Why Big Monitoring Software Sucks

2012-06-20 17:21:47 by jdixon

There are a ton of open-source and commercial monitoring tools available, so why do we claim that monitoring sucks? Certainly there are some usable tools out there; without them our systems would be even more unpredictable and unreliable than they already are. So what makes one tool sticky where others get tried and tossed aside?

Systems Administrators (and Engineers) are a finicky bunch. We prefer to build complex systems from small, sharp instruments rather than fight with larger, malleable (read: monolithic) software. There's a reason why Pingdom and Pager Duty are enormously popular among technically agile businesses.
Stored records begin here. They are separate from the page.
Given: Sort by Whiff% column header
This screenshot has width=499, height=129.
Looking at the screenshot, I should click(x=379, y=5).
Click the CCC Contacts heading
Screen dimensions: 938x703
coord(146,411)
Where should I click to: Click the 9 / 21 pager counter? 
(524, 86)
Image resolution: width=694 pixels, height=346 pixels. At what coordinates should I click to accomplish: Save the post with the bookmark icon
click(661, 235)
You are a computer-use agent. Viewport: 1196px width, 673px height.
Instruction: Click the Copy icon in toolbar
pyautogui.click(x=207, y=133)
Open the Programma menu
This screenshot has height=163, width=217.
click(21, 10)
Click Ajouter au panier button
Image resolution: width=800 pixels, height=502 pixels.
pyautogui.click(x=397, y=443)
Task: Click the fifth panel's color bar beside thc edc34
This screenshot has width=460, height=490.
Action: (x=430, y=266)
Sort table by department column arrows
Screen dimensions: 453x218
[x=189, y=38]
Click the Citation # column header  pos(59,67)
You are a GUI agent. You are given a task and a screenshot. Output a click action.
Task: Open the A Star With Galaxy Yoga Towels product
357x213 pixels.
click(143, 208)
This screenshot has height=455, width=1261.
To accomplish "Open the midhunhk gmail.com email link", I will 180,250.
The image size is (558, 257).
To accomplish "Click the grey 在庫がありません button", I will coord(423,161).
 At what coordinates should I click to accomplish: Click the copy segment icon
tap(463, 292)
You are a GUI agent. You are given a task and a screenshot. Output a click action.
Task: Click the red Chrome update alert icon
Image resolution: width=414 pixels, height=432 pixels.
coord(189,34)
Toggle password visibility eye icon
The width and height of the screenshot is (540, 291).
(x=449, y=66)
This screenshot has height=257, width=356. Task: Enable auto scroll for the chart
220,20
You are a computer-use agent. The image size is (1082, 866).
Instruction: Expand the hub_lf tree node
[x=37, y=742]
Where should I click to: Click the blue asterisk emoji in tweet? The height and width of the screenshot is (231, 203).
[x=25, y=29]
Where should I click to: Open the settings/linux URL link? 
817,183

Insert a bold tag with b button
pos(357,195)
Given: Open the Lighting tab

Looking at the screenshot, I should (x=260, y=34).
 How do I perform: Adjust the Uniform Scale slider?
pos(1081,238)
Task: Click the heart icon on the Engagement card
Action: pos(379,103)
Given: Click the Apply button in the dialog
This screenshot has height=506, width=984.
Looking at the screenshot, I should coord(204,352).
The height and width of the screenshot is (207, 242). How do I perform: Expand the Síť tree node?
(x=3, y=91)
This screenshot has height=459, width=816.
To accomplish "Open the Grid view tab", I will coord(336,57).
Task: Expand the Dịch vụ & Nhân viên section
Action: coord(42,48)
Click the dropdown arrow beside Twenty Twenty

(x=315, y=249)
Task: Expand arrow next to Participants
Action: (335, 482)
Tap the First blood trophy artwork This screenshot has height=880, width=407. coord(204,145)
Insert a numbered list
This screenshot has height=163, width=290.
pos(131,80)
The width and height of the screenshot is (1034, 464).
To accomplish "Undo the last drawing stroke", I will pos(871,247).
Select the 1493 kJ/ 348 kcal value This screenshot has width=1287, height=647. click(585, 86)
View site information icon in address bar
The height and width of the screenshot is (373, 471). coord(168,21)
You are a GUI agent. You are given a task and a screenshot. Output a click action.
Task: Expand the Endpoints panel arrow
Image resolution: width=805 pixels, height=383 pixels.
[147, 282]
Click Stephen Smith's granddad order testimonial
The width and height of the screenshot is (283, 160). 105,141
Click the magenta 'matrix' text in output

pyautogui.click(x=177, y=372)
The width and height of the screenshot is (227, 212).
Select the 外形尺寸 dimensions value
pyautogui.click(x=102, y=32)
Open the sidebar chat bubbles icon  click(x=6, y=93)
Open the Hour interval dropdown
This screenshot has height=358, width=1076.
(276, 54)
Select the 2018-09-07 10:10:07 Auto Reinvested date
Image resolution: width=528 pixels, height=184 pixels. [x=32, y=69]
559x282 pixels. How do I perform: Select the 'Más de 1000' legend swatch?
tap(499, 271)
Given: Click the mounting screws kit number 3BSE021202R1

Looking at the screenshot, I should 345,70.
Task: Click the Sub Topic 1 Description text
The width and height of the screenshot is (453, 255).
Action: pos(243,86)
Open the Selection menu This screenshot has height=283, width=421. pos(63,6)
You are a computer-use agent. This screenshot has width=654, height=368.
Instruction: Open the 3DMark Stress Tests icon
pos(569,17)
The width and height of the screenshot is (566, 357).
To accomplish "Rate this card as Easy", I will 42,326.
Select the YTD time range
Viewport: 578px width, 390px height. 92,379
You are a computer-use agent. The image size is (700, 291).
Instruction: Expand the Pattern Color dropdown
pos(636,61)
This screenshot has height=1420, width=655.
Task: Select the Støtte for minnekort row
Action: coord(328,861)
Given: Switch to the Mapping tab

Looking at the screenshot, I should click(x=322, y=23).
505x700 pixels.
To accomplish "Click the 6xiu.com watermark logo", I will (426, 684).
Cost is only a small part of the equation; these customers understand (implicitly, if not explicitly) that combining these small, sharp tools into a series of logically connected functions (fault detection, notifications and historical trending) is much easier than breaking apart an Enterprise-Ready monitoring suite and coercing it to meet their unique needs.

I've worked for and helped build one of these larger monitoring suites. I understand what drives them. They also see how painful this space is; they want to help alleviate our misery. Unfortunately, it's a very competitive industry; that is to say, there's a lot of money out there for anyone with a piece of software that doesn't completely suck. In a marathon race for customer dollars, it becomes a sprint for feature parity. They want to become that "one-stop solution" for the Event Correlation & Analysis market. Before long the product evolves into yet another me-too monitoring suite that does a lot of things adequately, but maybe only one thing (or nothing) with aplomb.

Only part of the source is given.